# DATA TO USE
━━━━━━━━━━━━━━━━

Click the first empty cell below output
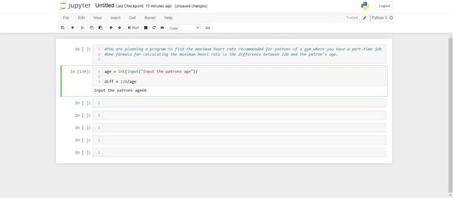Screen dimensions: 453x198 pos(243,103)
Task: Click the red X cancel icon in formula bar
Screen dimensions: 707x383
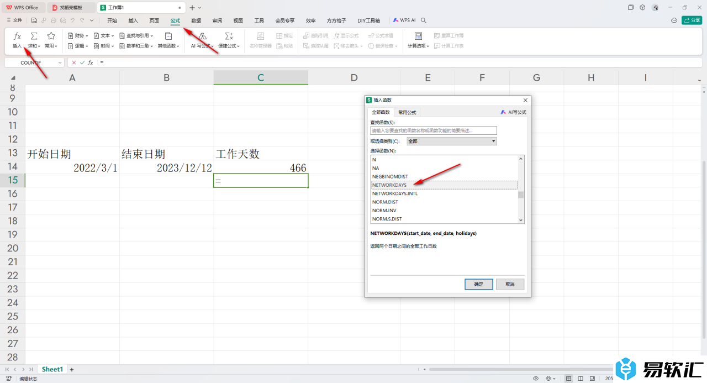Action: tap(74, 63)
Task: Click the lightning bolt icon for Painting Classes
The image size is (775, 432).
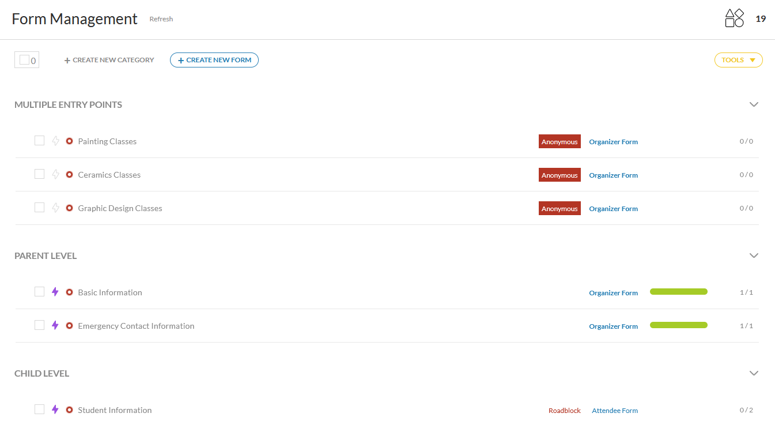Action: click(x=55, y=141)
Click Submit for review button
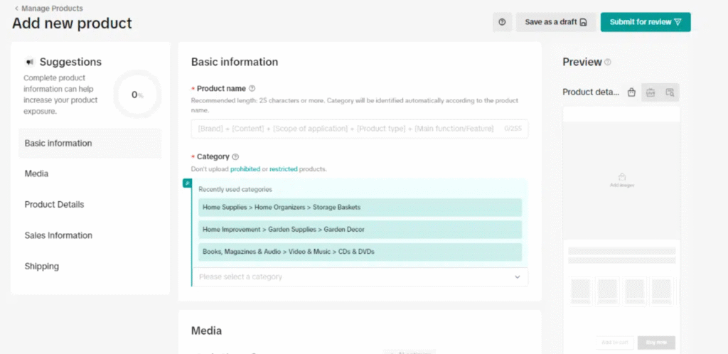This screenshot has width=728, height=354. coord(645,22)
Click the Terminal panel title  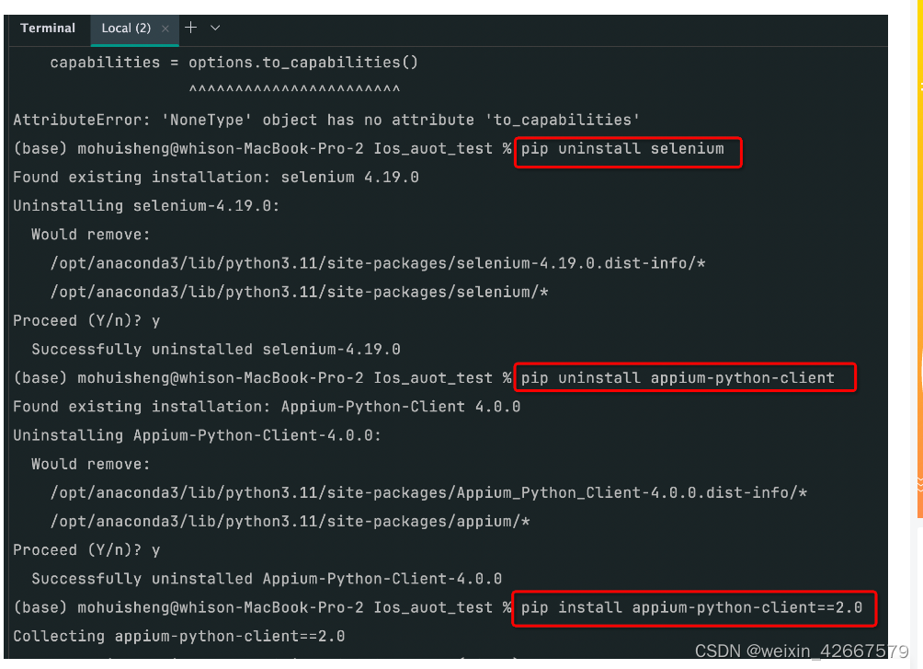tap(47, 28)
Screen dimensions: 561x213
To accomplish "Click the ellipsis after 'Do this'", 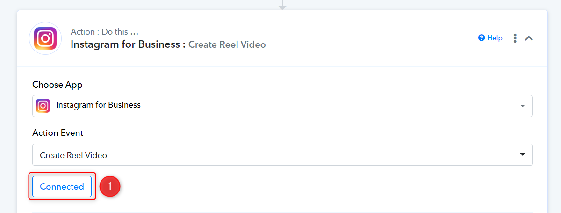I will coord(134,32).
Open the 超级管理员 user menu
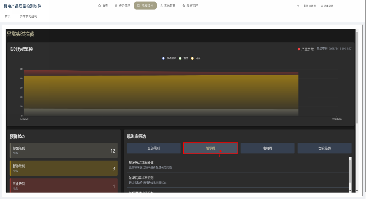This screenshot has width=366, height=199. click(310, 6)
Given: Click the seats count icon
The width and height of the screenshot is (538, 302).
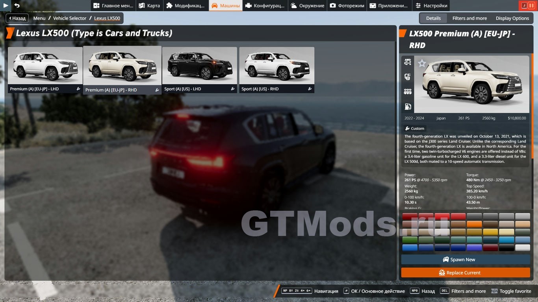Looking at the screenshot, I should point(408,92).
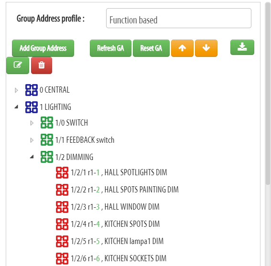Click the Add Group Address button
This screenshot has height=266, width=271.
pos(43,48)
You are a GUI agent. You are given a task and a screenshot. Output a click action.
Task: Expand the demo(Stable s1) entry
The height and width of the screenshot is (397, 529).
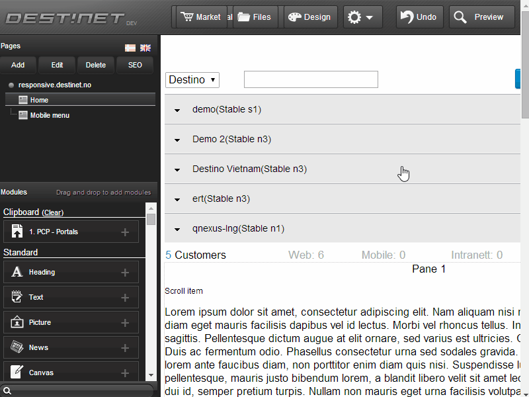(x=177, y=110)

━━━━━━━━━━━━━━━━

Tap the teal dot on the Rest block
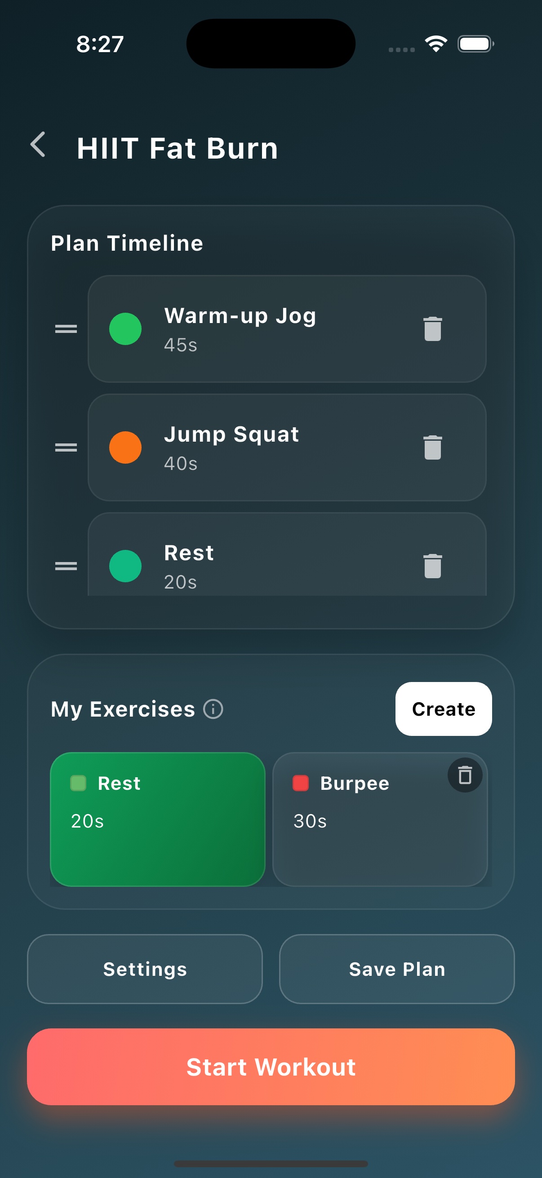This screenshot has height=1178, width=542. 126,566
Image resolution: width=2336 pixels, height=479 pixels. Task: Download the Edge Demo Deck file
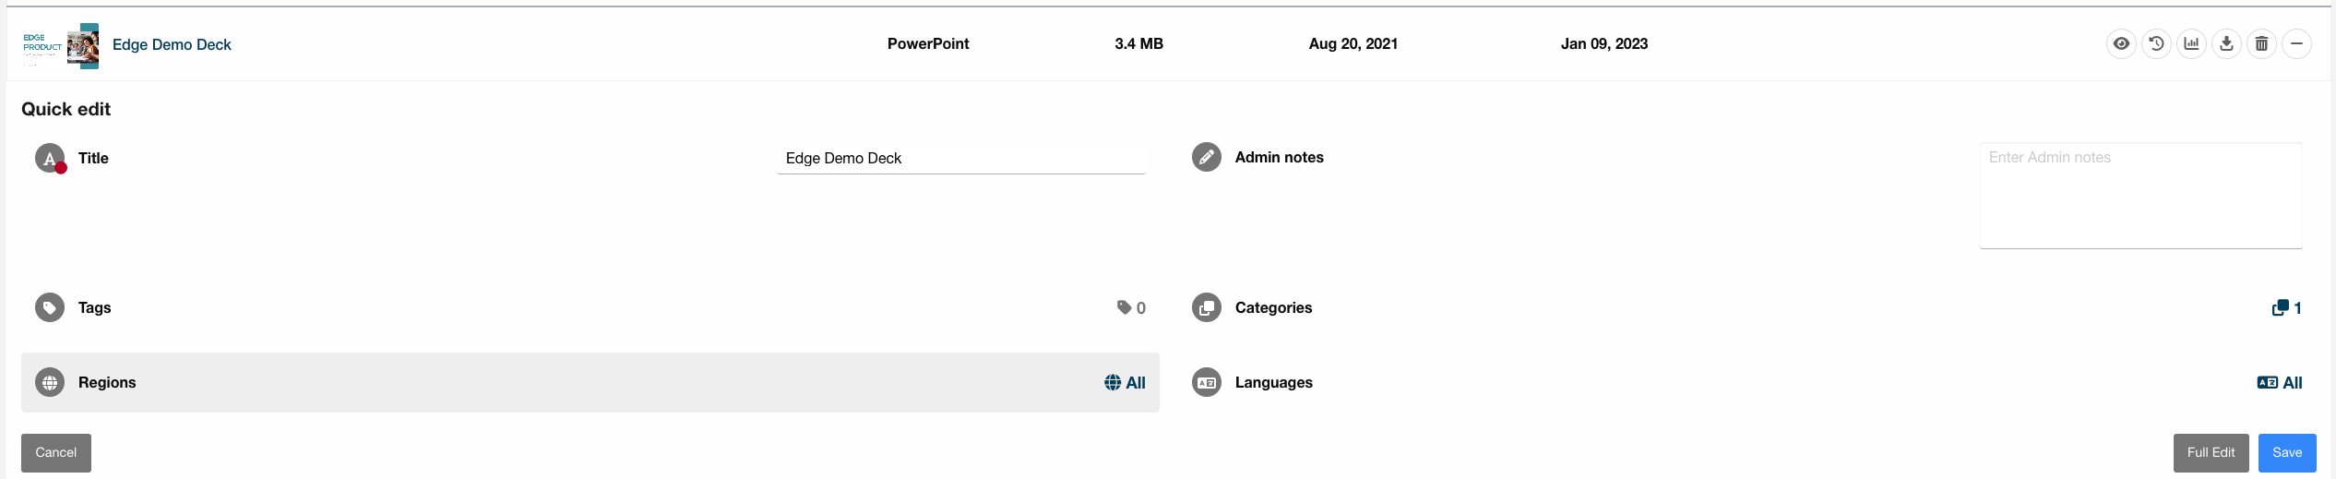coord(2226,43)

━━━━━━━━━━━━━━━━

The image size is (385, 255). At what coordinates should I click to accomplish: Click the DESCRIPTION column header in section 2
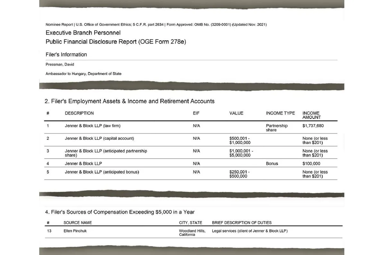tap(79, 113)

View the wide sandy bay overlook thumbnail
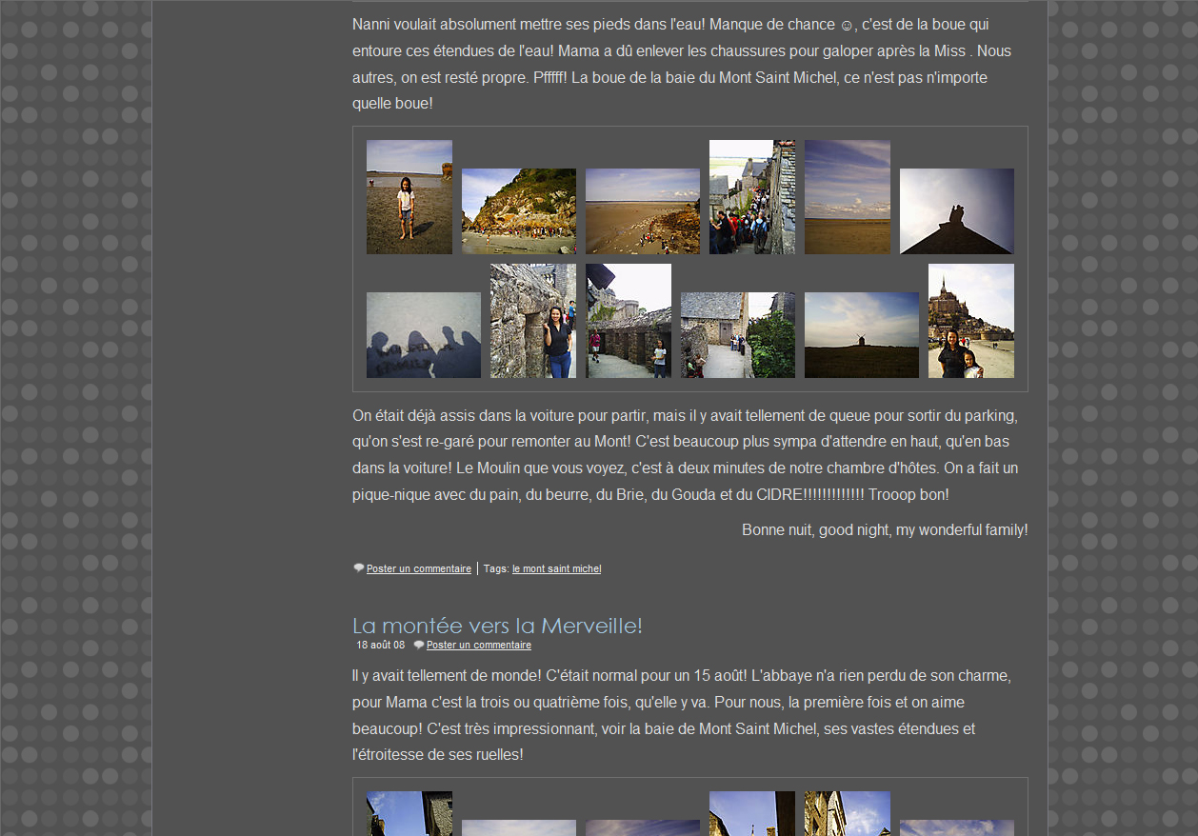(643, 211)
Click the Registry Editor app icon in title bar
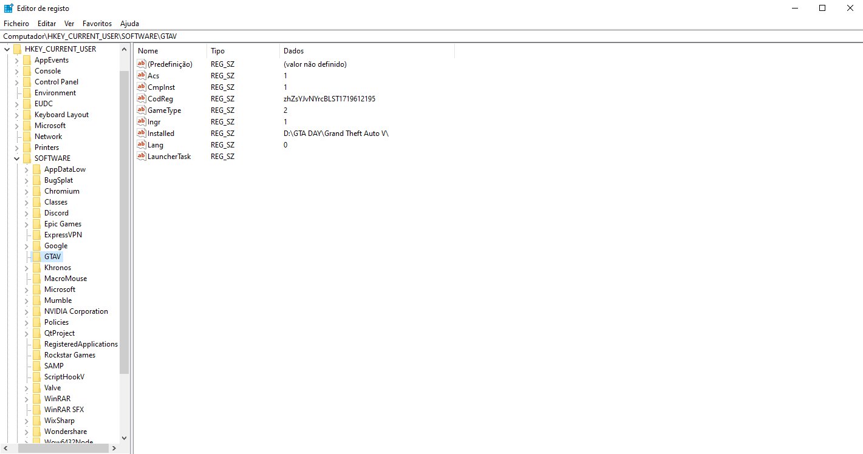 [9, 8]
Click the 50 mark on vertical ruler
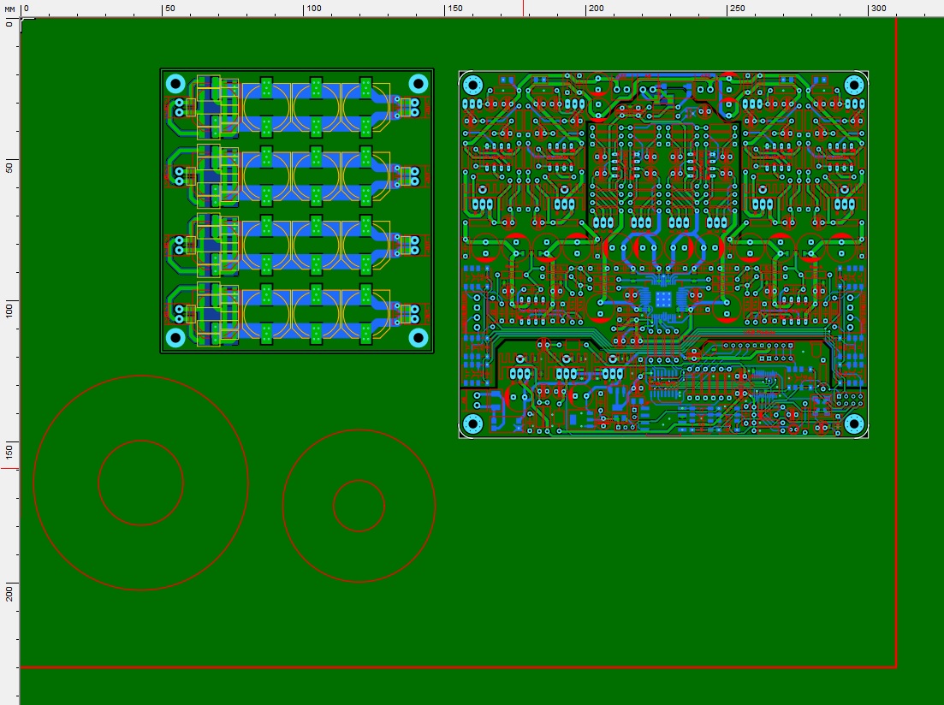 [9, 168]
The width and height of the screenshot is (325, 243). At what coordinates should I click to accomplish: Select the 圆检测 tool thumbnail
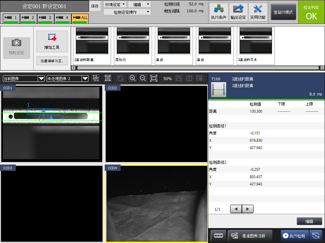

━━━━━━━━━━━━━━━━

Skipping the pictures, print the lines in the listing above exactly as written, starting at the line with "Click the first empty cell below output" and ending at the line with "Task: Click the lightning", both included.

Click the first empty cell below output
Screen dimensions: 453x198 pos(243,103)
Task: Click the red X cancel icon in formula bar
Screen dimensions: 707x383
Action: tap(74, 63)
Task: Click the lightning bolt icon for Painting Classes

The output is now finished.